A Marin County Superior Court judge has finalized a ruling that California's lethal injection protocol for executions is invalid. 

That protocol was developed after a federal judge stopped all executions until an approved procedure was adopted.

The ruling means nothing much will change because California hasn't executed anyone since 2006, even though there are more than 700 inmates on death row.  Whether there will ever be another execution in California is in question.

"The death penalty is going the way of the dinosaur," said University of the Pacific McGeorge Law School professor John Meyers.

Meyers says fewer criminals are being condemned than ever before in the country and internationally thanks to lobbying efforts by human rights organizations.  Elected District Attorneys will still go for the death penalty in more egregious cases.

"They would have to answer to the public if they didn't try to go forward with the death penalty," said Meyers.

Meyers also said the fairness of the death penalty is being questioned, given the fact that many more minorities are executed than caucasians.

"If you can't apply the death penalty fairly, then why have it?" said Meyers.

The former federal prosecutor who helped reinstate California's death penalty in a voter initiative in 1978 now says the death penalty is impractical.

"We spent four billion dollars execuiting 13 people," said Donald Heller referring to the cost of California executions.

Heller also believes capital punishment doesn't deter murders, saying criminals never believe they'll be caught.

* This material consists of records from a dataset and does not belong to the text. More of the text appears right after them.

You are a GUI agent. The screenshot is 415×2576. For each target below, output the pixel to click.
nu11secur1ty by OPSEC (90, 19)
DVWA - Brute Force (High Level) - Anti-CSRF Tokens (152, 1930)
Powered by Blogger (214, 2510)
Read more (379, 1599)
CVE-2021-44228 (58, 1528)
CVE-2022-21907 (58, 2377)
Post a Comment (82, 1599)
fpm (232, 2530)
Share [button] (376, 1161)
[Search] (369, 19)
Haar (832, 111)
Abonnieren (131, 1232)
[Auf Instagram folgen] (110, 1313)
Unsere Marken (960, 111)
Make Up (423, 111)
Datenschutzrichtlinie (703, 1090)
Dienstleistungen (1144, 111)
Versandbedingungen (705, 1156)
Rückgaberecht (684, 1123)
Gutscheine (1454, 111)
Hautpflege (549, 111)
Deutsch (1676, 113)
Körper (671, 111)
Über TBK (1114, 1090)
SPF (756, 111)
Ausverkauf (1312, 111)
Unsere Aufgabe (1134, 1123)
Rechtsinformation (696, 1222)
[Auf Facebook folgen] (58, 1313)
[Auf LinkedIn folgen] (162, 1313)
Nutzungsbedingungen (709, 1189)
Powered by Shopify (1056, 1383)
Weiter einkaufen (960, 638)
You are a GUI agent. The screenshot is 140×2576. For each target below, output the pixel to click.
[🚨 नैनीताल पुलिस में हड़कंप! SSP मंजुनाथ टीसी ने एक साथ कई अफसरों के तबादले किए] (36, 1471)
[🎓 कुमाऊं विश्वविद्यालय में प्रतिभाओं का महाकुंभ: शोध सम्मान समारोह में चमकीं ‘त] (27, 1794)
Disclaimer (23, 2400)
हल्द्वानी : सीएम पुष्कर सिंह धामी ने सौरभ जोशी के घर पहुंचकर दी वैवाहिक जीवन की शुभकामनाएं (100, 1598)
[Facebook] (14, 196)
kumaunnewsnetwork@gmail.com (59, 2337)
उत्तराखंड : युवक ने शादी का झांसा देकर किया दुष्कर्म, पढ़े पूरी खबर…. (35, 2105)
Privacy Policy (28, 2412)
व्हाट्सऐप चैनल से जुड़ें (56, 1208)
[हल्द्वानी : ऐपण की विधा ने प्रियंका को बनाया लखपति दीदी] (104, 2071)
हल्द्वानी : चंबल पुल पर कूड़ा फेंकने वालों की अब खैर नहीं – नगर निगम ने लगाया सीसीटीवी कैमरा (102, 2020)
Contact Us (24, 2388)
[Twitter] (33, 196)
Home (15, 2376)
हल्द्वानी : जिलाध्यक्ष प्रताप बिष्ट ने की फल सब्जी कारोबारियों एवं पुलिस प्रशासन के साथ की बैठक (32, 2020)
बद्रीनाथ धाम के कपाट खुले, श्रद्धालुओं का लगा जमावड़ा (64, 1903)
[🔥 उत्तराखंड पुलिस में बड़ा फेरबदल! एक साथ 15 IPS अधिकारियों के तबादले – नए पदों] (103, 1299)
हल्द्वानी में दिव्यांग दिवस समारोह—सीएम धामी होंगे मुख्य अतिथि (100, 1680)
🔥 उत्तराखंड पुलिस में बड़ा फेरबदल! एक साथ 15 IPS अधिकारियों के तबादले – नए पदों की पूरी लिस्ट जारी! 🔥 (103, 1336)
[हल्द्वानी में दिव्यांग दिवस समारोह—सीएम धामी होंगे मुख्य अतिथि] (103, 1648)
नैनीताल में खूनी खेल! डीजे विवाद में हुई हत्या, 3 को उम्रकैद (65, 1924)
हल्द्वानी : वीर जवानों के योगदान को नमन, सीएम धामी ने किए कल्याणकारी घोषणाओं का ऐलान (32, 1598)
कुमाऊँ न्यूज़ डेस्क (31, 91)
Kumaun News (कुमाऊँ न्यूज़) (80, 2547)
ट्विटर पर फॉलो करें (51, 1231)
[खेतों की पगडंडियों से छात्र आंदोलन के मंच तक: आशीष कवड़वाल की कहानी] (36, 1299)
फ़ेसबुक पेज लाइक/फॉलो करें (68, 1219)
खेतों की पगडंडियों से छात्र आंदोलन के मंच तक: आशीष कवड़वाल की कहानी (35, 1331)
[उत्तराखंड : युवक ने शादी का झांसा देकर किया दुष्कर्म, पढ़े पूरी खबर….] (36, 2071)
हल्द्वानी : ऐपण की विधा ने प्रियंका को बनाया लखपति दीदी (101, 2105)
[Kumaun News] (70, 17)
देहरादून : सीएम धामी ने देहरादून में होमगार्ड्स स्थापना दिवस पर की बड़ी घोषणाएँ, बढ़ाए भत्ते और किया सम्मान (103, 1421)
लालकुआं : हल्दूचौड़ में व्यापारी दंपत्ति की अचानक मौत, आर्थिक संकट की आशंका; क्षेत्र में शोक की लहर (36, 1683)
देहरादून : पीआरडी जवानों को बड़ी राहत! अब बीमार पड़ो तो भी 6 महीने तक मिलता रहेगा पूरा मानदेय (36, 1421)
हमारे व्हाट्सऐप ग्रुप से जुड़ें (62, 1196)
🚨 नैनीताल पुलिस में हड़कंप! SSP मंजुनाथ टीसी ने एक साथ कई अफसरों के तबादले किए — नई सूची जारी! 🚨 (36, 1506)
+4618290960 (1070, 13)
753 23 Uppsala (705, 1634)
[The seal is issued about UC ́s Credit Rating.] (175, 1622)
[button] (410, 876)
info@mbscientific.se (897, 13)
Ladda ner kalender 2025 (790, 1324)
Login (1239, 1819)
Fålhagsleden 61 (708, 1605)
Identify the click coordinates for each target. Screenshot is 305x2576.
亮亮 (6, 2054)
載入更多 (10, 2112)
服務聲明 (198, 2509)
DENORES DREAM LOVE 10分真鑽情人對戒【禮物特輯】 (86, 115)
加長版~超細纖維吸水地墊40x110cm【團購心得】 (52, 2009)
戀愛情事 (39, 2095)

He did say that many people don't look at practicality when it comes to the death penalty.

"They want, to them, vengeance and you can understand it, it's a normal feeling," said Heller.

But he endorses an effort to put a ballot initiative on the November 2012 ballot repealing the death penalty.

"I think it's on the way out," said Heller.

Polls consistently show voters favor the death penalty, but recent surveys also show, when given a choice, life without parole prevails. 

Today's court ruling may yet be appealed by the Department of Corrections and Rehabilitation.  It could also go through the public process of approving anther lethal injection protcol, which took a year to complete the last time around.